The last time I was at Mayo was back in October to get evaluated for transplant.  This was BEFORE I  started dialysis and I was pretty sick at that time.  Since then, all of my care has been through Davita, so Mayo has no idea if I'm better or worse because they haven't seen any labs.  I've been in contact with my donor nurse coordinator (Tammy), and she's now in contact with my amazing PD nurse, Amy.  Together, these two ladies will do whatever they can to keep this process going.

I had my regularly scheduled nephrologist appointment on Monday, which was great because Tammy was able to talk with Amy before and get lab orders created.  I did a random urine collection at my appointment, and they did a blood draw as well.  These will be processed at Davita, and the results sent to Mayo.  Amy also sent my last 4 months of labs to Mayo as well.  The only thing we didn't already have was microalbuminuria, which is what the blood draw and urine collection will be used to measure.

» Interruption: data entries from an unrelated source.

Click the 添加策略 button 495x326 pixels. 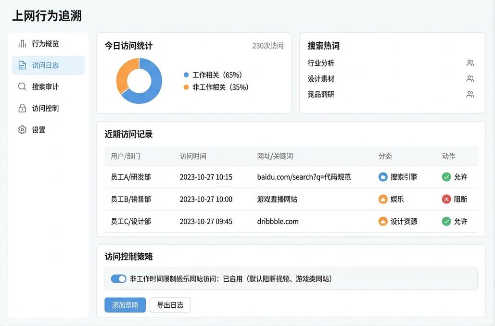click(x=125, y=305)

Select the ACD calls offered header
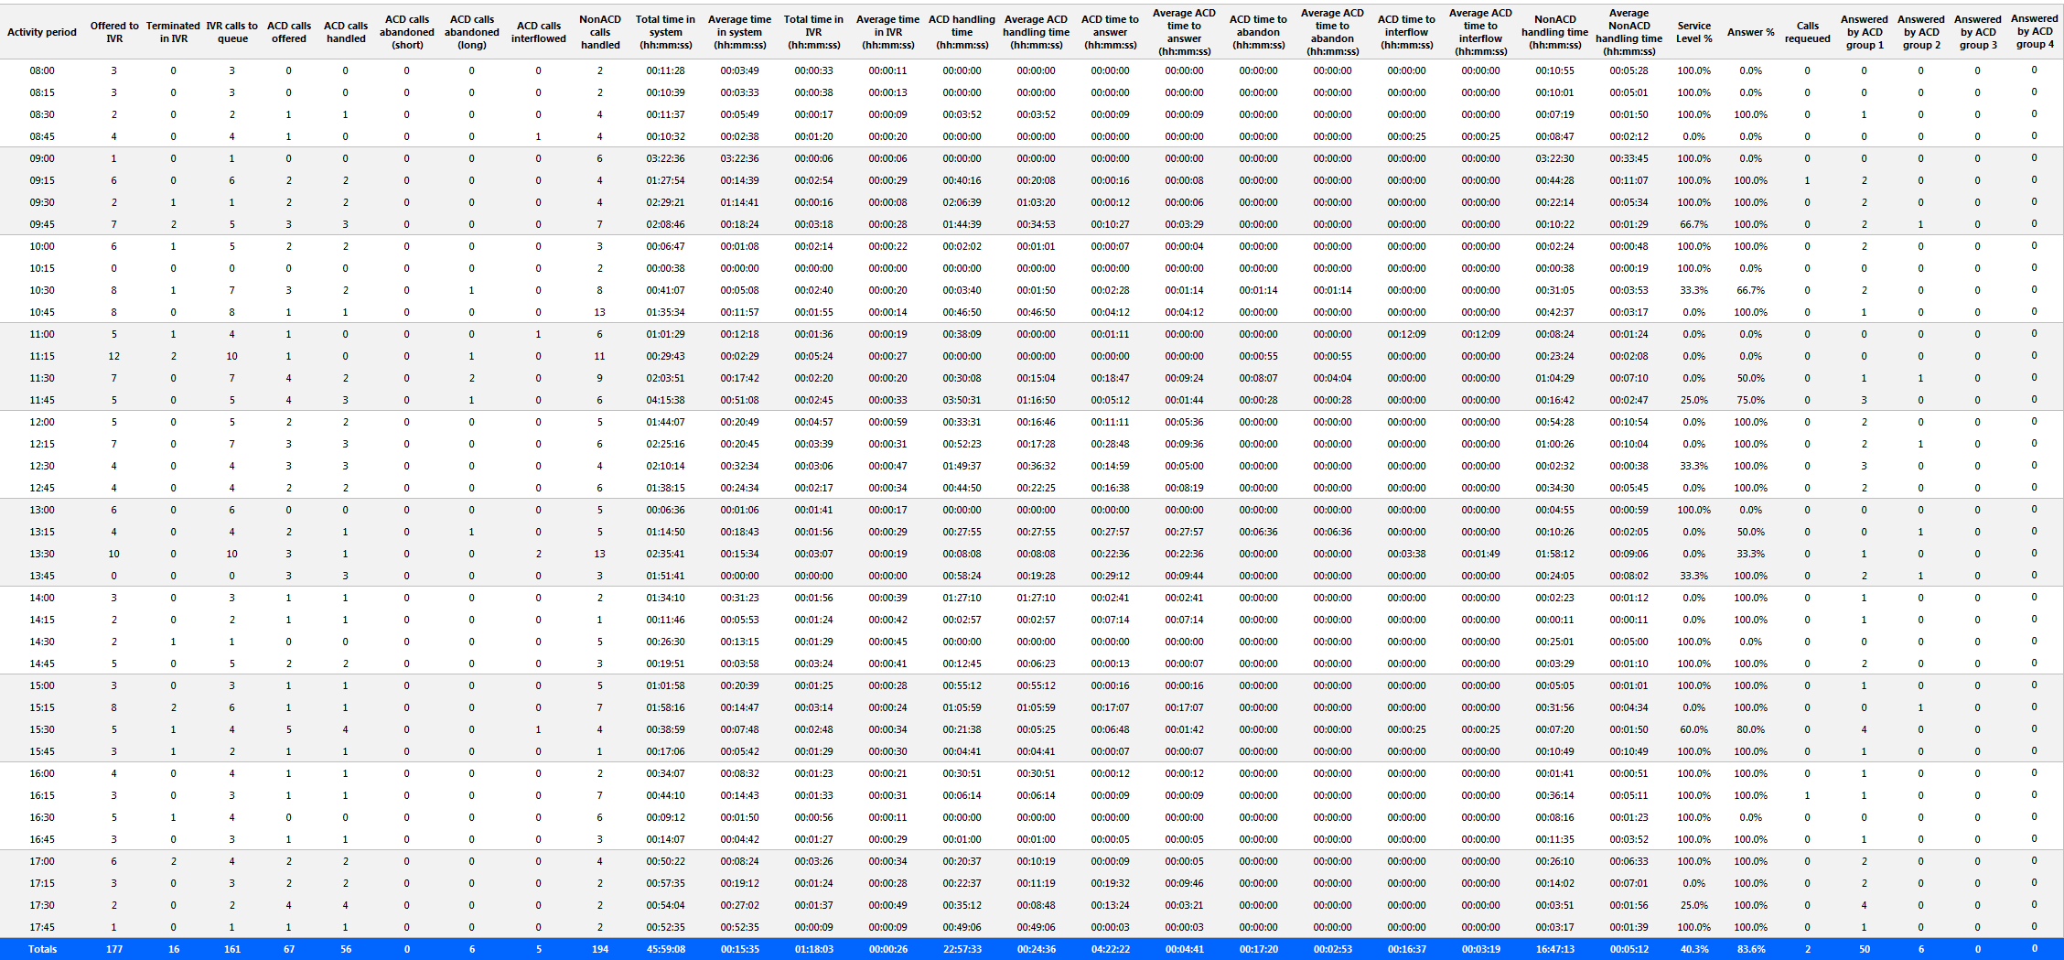pyautogui.click(x=289, y=32)
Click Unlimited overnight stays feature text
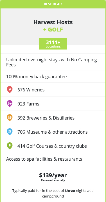Screen dimensions: 106x202 point(51,62)
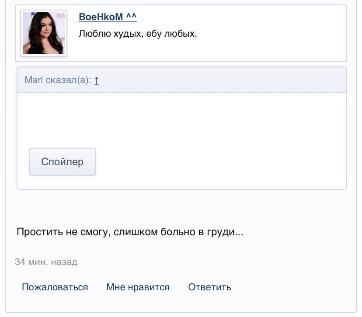Click the up-arrow to jump to Marl's quoted post

[97, 80]
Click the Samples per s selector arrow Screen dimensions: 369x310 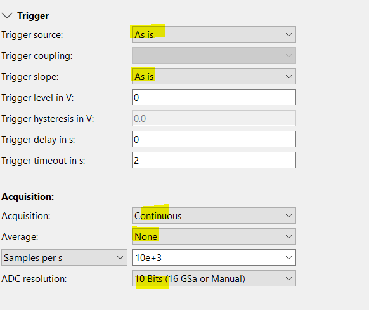click(120, 258)
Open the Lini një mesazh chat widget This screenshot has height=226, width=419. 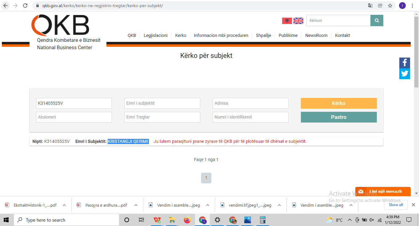pos(383,191)
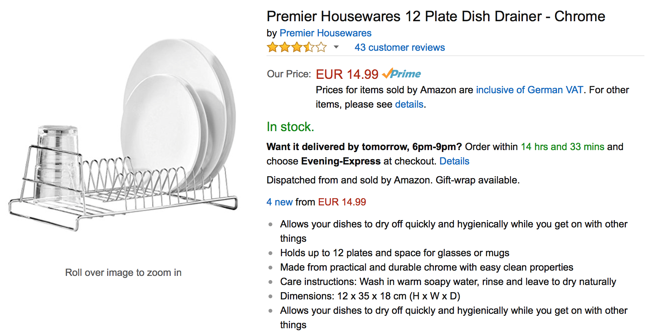
Task: Click EUR 14.99 in new offers line
Action: pyautogui.click(x=342, y=202)
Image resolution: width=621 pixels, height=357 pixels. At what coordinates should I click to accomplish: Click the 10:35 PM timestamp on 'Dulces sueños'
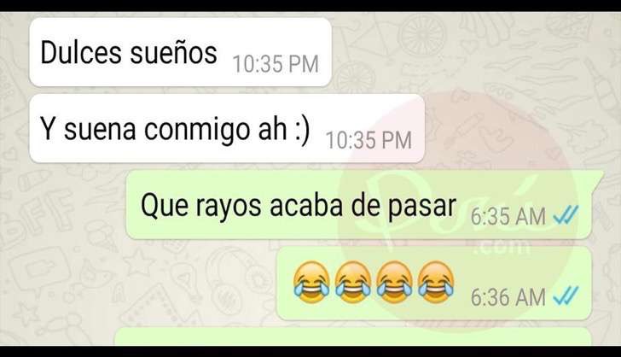(x=276, y=64)
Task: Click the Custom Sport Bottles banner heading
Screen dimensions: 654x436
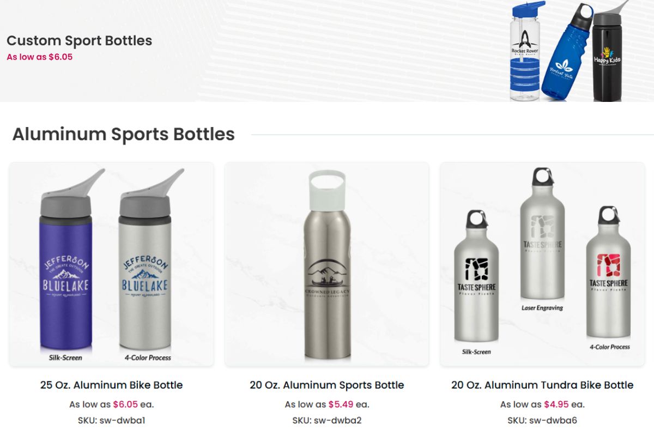Action: click(79, 40)
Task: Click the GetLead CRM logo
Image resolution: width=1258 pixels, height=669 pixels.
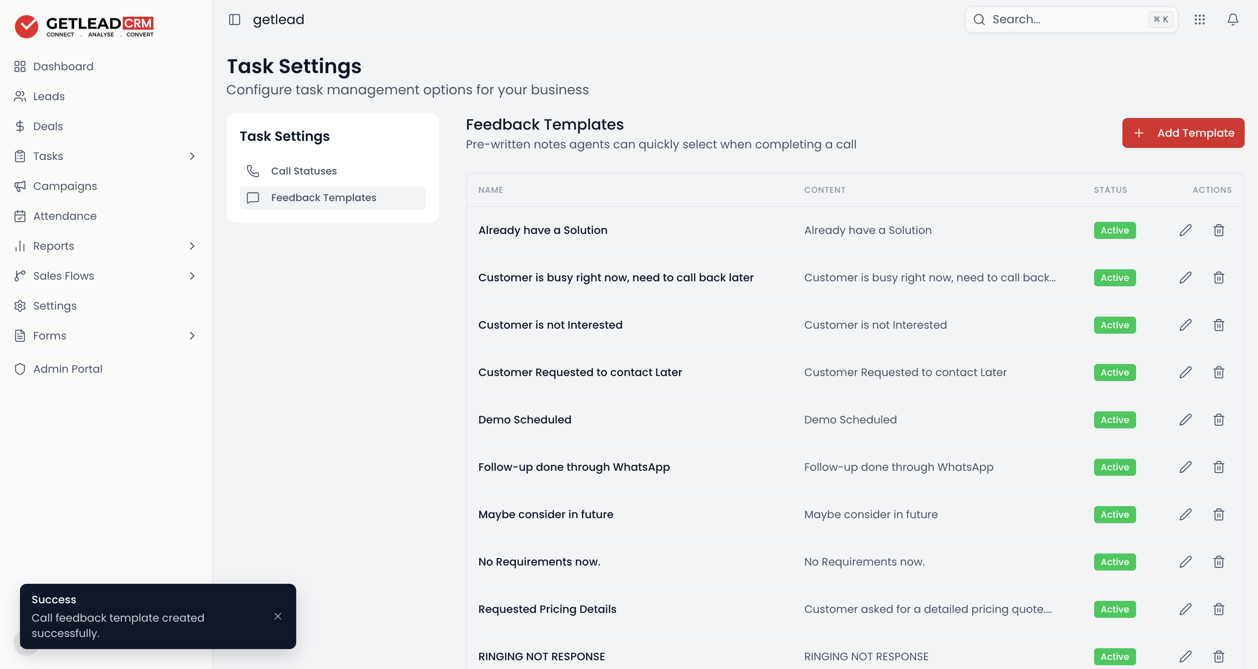Action: pos(84,26)
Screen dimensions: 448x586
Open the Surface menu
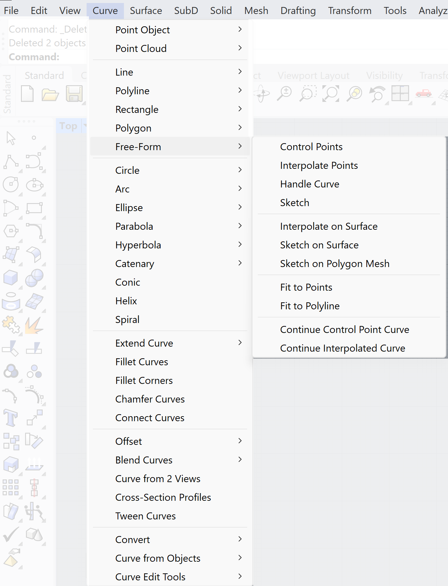[146, 11]
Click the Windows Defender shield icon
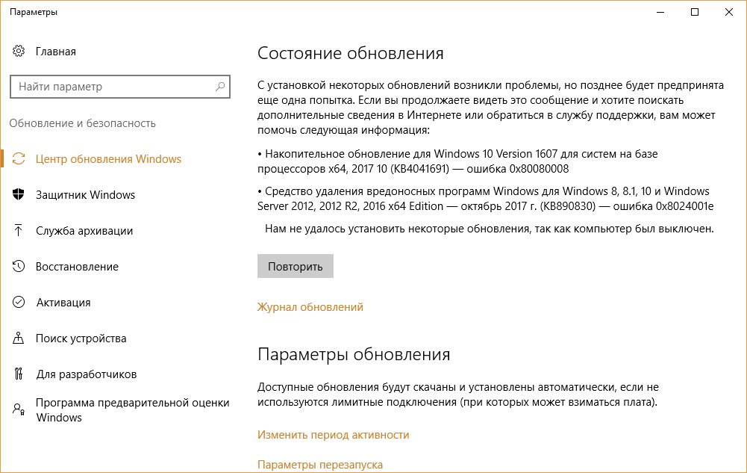Screen dimensions: 747x473 coord(19,195)
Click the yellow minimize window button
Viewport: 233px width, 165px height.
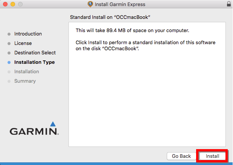(12, 5)
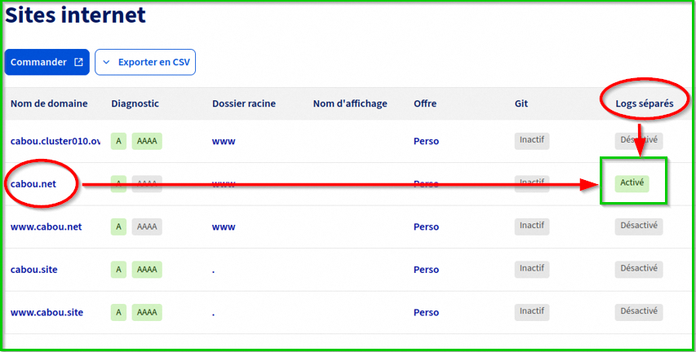Click Désactivé logs badge for www.cabou.net

click(638, 226)
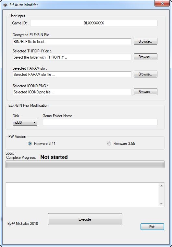Open the Disk hdd0 dropdown
This screenshot has height=247, width=172.
tap(25, 122)
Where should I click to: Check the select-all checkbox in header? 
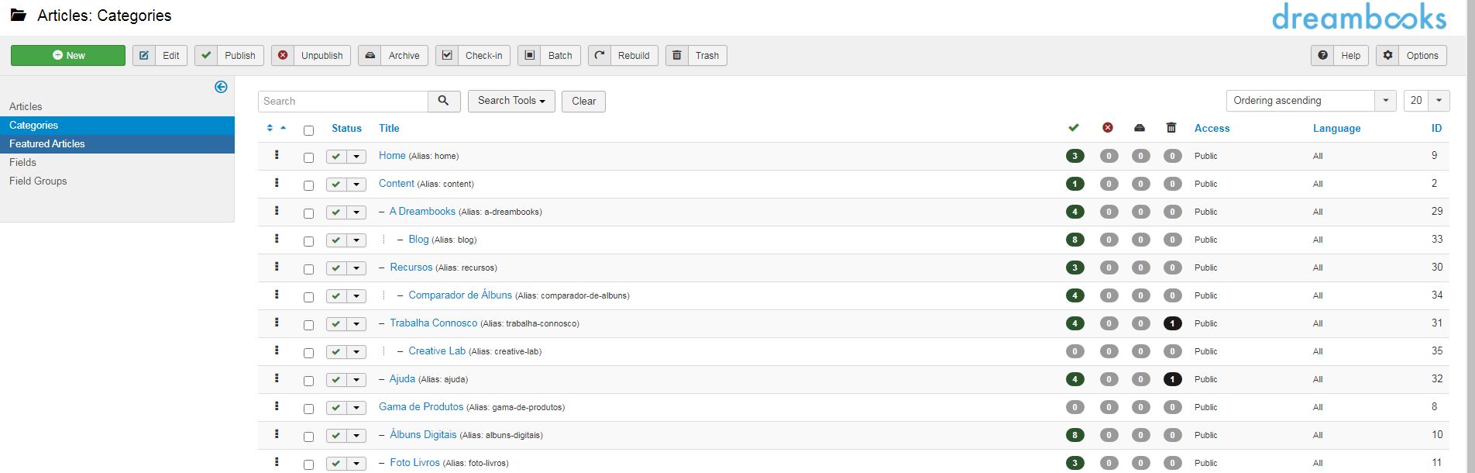(x=308, y=130)
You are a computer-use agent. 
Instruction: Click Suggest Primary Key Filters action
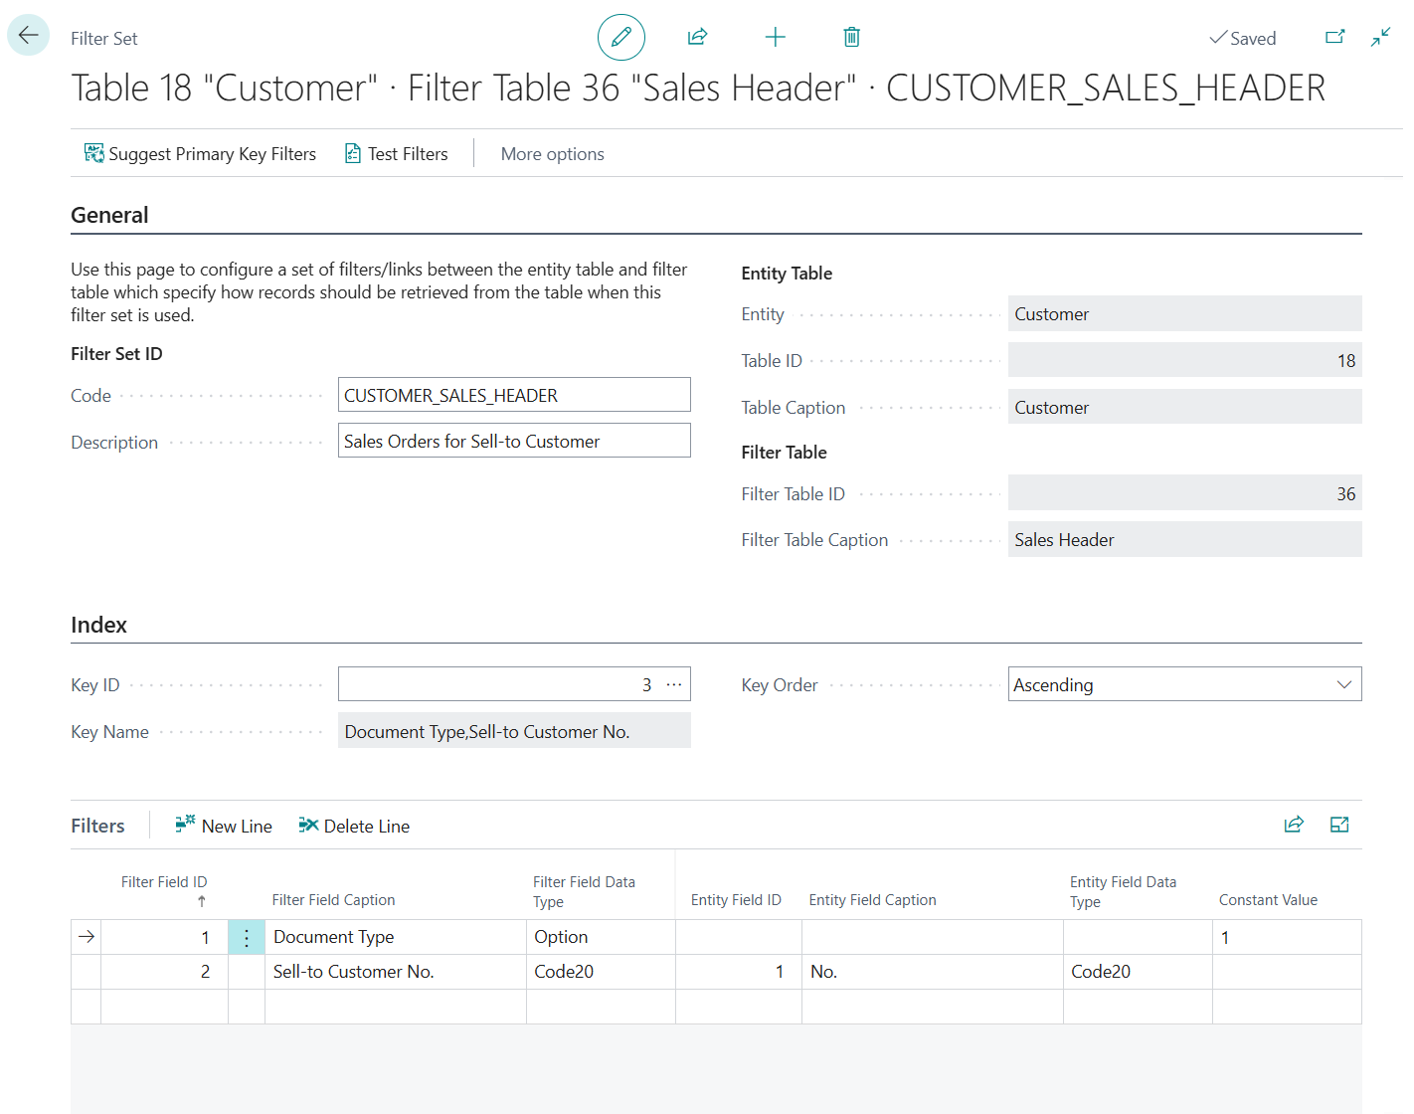tap(200, 154)
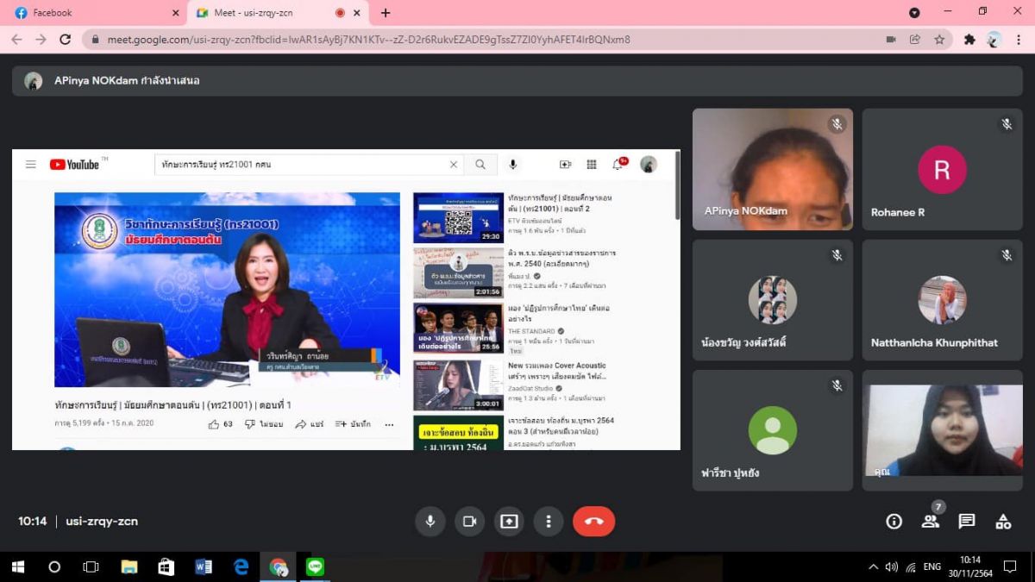Open the chat with everyone panel
The height and width of the screenshot is (582, 1035).
(x=967, y=521)
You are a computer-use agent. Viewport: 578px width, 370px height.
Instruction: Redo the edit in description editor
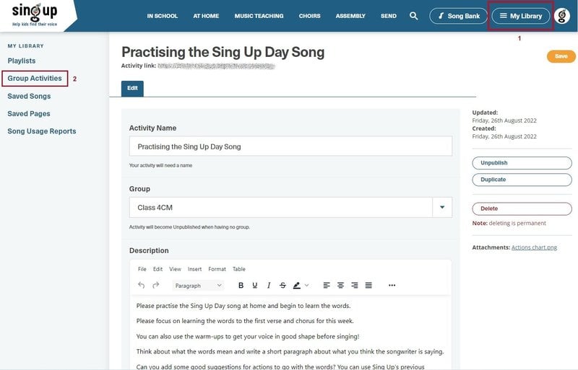pos(155,286)
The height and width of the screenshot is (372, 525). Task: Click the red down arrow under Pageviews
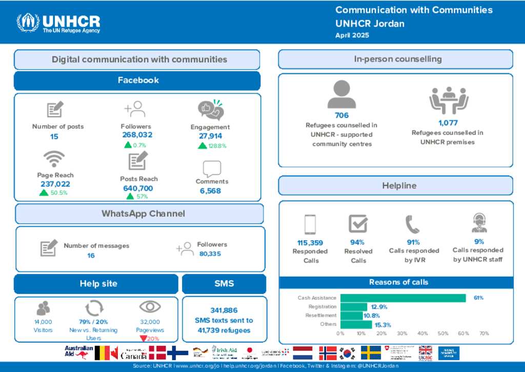click(143, 339)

Once Tammy has everything she needs, she'll work with the nephrologists on the transplant team to determine a course of action.  The biggest concern right now for me is my albumin.  It's at 1.9 right now, which is better than October when it was 1.6.  Unfortunately, normal people have an albumin that's 4.0 or higher, and I'm pretty far away from that.

I've been working on bringing my albumin up for years, but it doesn't budge much because no matter how much protein I eat, I pee most of it out.  Oddly enough, right now, my biggest hurdle to getting a new kidney is trying to get my existing ones to stop completely.  Often times, people on dialysis stop urinating completely, but I'm still going, which means my kidneys are too.  And while my kidneys are still working, they're still spilling protein.  The question is how much protein.

The reason all of this is important is primarily because of the FSGS Protcol that I need to follow.  Because my disease has a higher chance of recurrence after transplant (meaning it can come back in the new kidney and we start this whole rodeo all over again), I have a medical protocol to follow to help ensure I'm in the best condition possible to prevent recurrence.  That protcol entails taking one dose of a drug called Rituximab (or Rituxan), waiting 2 weeks, taking another dose (this is by IV, btw), and then waiting 2-3 months to see if there's been any reduction in B-cells.  If there has, then I do plasmapheresis (basically dialysis) to clean out the cells from my blood.  

But I can't do ANY of this until my albumin goes up.  Based off of my October labs, this makes sense, because I could go through the process of getting the Rituximab, but I'd just pee it all out.  So, here's what the future looks like:

1. get labs done at Davita
2. wait
3. hope
4. work with Mayo to determine course of action to get me healthy enough for FSGS Protocol
5. get healthy enough
6. Rituximab
7. wait
8. Rituximab
9. wait for what seems like an eternity
10. hope like hell that it worked
11. plasmapheresis
12. GET ADAM'S KIDNEY!!!!

So, what are some of the options that could be presented to me once Mayo gets all of my labs? Honestly, I'm not sure, but I've got a couple of possible scenarios (this is all me guessing by my own research, btw):

1. albumin infusions - seems least effective because if I'm still losing a lot of protein through my urine, then I'll just pee out the albumin too
2. possibly change to hemo as there is some extra protein loss daily from the PD fluid - this also seems unlikely based off conversations with my dialysis nephrologist, but not sure how unlikely
3. take a bunch of NSAIDs to knock 'em out
4. cut of blood supply to kidneys (via radiology) so they essentially starve and die. This was described to me as potentially painful, as it's like giving your kidney's a heart attack.  I haven't researched this too much yet though

Overall, it's a bit frustrating because I don't have answers, yet it's not NEARLY as frustrating as not having a donor.  Having Adam approved opened up the door to having these conversations now.  I'm frustrated because I'm not patient, and it feels like I've waited forever, but I can wait a few more months if I know it increases my chance of success.

And I still can't wipe this smile from my face.